Дело царевича Алексея, к которому вдруг открылся доступ, дело не чистое и не гладкое, давало повод для многих толкований, позволяло, соответственно расшаркавшись перед Петром, на него, на Великого, замахнуться, — а всегда ли на благо были его воля, его жертвы, его жестокость, не «перебирал» ли? За десять лет до петровского юбилея историк Погодин, толкуя документы, объявил пороки царевича Алексея достоинствами, осудил вероломство и «огнеупорное сердце» Петра, охвативший его «угар искоренения врагов». Не политический противник пугал-де его в Алексее, а собственное одиночество: видел Петр — вот умрет, и, по словам Погодина, «Египетского его делания как будто и не бывало».
Через три года после юбилея историк Костомаров напечатал большую статью «Царевич Алексей Петрович. По поводу картины Н. Н. Ге». С Погодиным Николай Иванович не соглашался, в пороках Алексея Петровича видел только пороки, убийство же его считал закономерным, хотя и несправедливым. Петр, когда насильно постриг в монахини первую жену свою, мать царевича, — совершил дело, «которого не видала Русь за своими царями уже более столетия» (то есть со времен Ивана Грозного). В это мгновение он сам сделал из малолетнего сына врага и далее на каждом шагу укреплял в нем вражду к себе. Да, Петр убил сына закономерно, спасая государство, великое дело рук своих. Но закономерность началась с неправды, ибо «вся история государств от начала мира преисполнена неправдами: одною хотели исправить другую и через то, невольно спасая самих себя, совершали третью, четвертую и т. д., а совершая их, были уверены в том, что они необходимы, и старались уверить других, что так следует по законам правосудия. Так делалось издавна, всегда, повсюду».

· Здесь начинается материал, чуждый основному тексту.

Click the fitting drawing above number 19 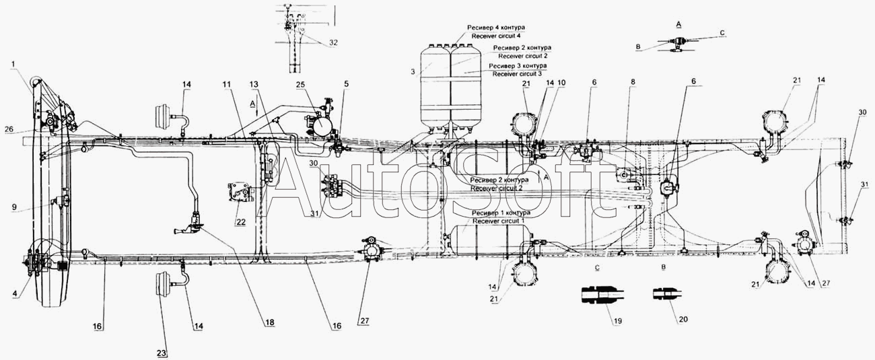(599, 295)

Накануне юбилея, в связи с открытием Передвижной выставки и картиной Ге, по делу царевича Алексея высказался Владимир Васильевич Стасов. И тоже осудил Петра. А заодно и Ге.

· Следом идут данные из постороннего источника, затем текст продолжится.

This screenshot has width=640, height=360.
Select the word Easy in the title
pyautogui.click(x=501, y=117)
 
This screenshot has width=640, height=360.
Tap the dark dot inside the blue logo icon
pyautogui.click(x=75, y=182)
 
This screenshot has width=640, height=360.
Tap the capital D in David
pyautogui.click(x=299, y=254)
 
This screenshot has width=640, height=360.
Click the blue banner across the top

«Сцена Петра с сыном могла быть взята сюжетом для картины, но иначе», — писал Стасов. «Ге посмотрел на отношение Петра I к его сыну — только глазами первого, а этого еще мало. Есть еще взгляд истории, есть взгляд потомства, который должен и может быть справедлив и которого не должны подкупать никакие ореолы, никакие славы. Что Петр I был великий, гениальный человек — в этом никто не сомневается; но это еще не резон, чтоб варварски, деспотически поступать с своим собственным сыном…». Стасов не видит в Алексее ни политического противника отца, ни заговорщика — это тихий, несчастный, ограниченный человек, который не хочет «величия и власти», а «была бы только подле меня моя Афросиньюшка». «Это была соломинка, брошенная поперек дороги грозно шагающего льва». Петр же, подстрекаемый Екатериной и Меншиковым, преследовал, вынудил, выманил, задушил. «Как нам тут быть на стороне Петра? — восклицает Стасов. — … Дело с Алексеем — одно из тех дел, от которых история с ужасом отвращает свои глаза».

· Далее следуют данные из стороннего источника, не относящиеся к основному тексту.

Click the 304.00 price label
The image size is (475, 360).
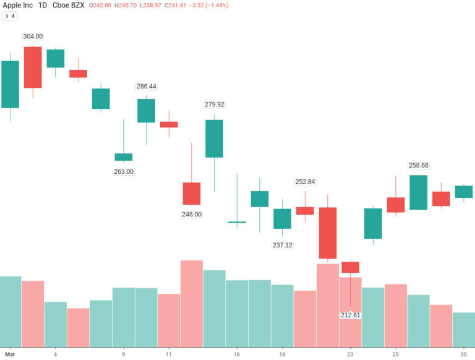pyautogui.click(x=33, y=36)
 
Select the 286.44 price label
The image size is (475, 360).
pyautogui.click(x=146, y=87)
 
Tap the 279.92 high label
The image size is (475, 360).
pyautogui.click(x=214, y=105)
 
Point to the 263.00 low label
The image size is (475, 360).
pyautogui.click(x=124, y=171)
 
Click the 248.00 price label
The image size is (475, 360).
pyautogui.click(x=192, y=214)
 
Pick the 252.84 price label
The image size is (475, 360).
pyautogui.click(x=305, y=182)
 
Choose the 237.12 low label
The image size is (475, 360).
pyautogui.click(x=282, y=245)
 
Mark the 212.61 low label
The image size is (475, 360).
pyautogui.click(x=350, y=315)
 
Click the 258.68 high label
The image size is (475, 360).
pyautogui.click(x=418, y=165)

Ну зачем же так неистово ужасаться от имени истории? Вот рядом с Владимиром Васильевичем жил в Петербурге человек, и даже знакомый Владимира Васильевича, — он, правда, лишь от своего имени, но вовсе не ужасался. И даже не отвращал глаза. Это был Михаил Евграфович Салтыков-Щедрин. Он тоже писал о деле царевича Алексея и тоже в связи с картиной Ге.